Do you feel scared to trust others?

I know I do. Half the time, I push away the people that mean well and bring in the people who want to do harm. It’s left me with the rocky relationships I’ve had in my adult life, and it continues to plague me to this very second. A little while ago, I just put some monetary resources into a money hoarding scheme, thinking I could be a part of getting the money and never having to worry about where my food comes from again.

Am I going to worry about it and not fight for my money back? No. I’m going to call once I meet the requirements and get my goddamn refund, because who wants to let them have what they want?

How do you do that? How do you build up the courage to do something about it without having it eat you alive?
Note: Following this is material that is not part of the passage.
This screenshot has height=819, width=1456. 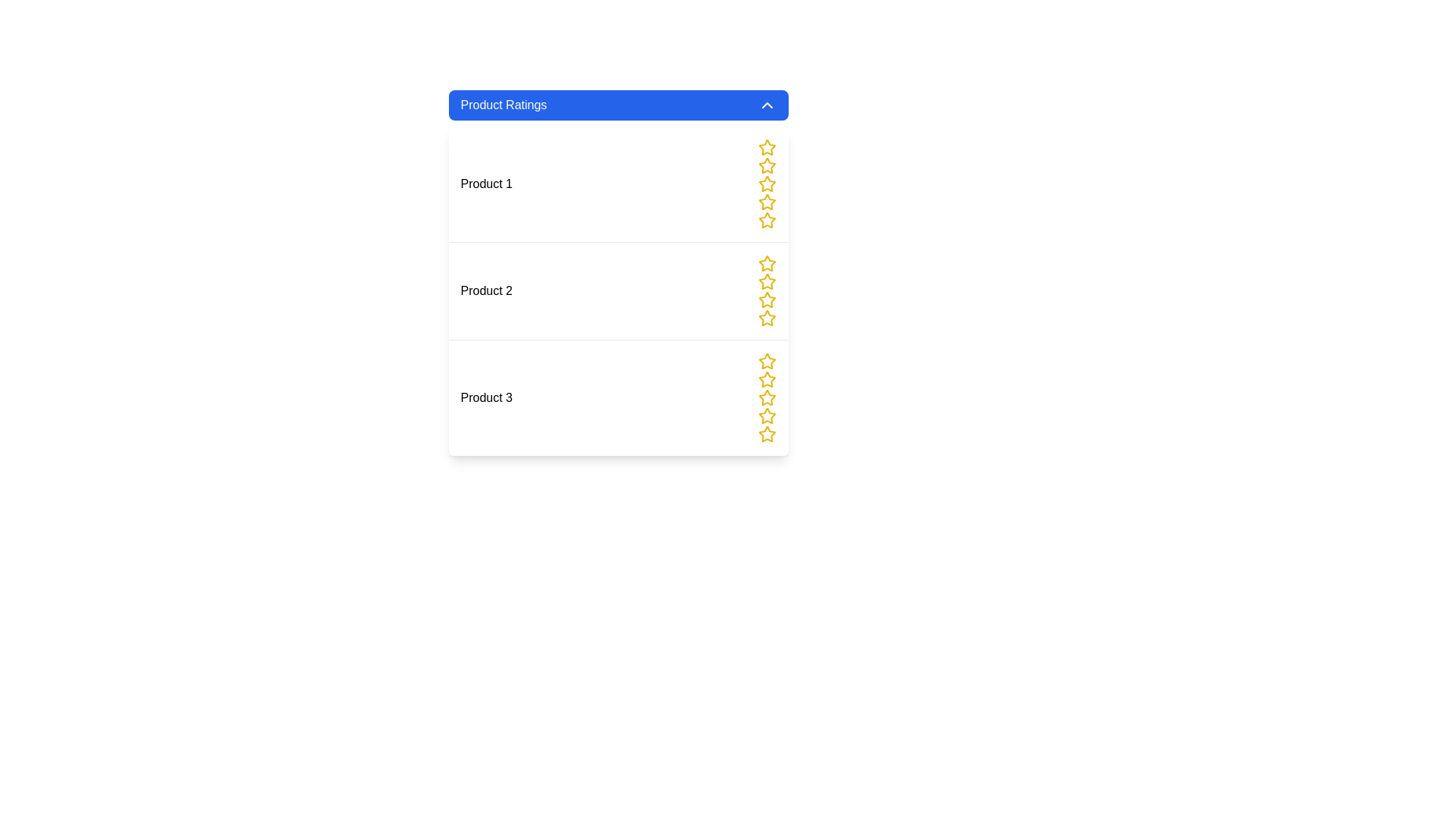 What do you see at coordinates (767, 104) in the screenshot?
I see `the small upward-facing chevron icon located in the top-right corner of the blue toolbar labeled 'Product Ratings'` at bounding box center [767, 104].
This question is extremely hard for me to answer because everyone is different. Even though I say what I say, it won’t work for everyone. But what works for me is using my anger to propel me forward, and channeling it into a funnel that motivates me to do what I should do. In this case, I’m angry that I got ripped off. Instead of doing what instinct wants me to do, which is to lash out at everyone around me and not fight back at what took my money, I’m going to do the opposite and not only get my money back, but take with me that hare-brained schemes shouldn’t be trusted.

The biggest part in all of this is that you have to admit you got bit by the snake. I got bitten by the snake, and I got bit hard. The snake isn’t poisonous at all, it’s just painful to have fangs digging into your epidermis. And if this analogy could be taken literally, my lower legs would be scarred severely with indents from snake bites.

I’m not ready to be forceful, or do “what’s right”.

And you know what the beauty of everything is?

That it’s okay if you aren’t. There is no one right or wrong thing to do. If someone didn’t want to get their money back from the same thing I got ripped off from, then that’s okay because that’s their decision. The important thing is doing what makes you comfortable and happy.

Happiness is the one true thing you should strive for. Do what makes you happy or most comfortable. I want you to be happy.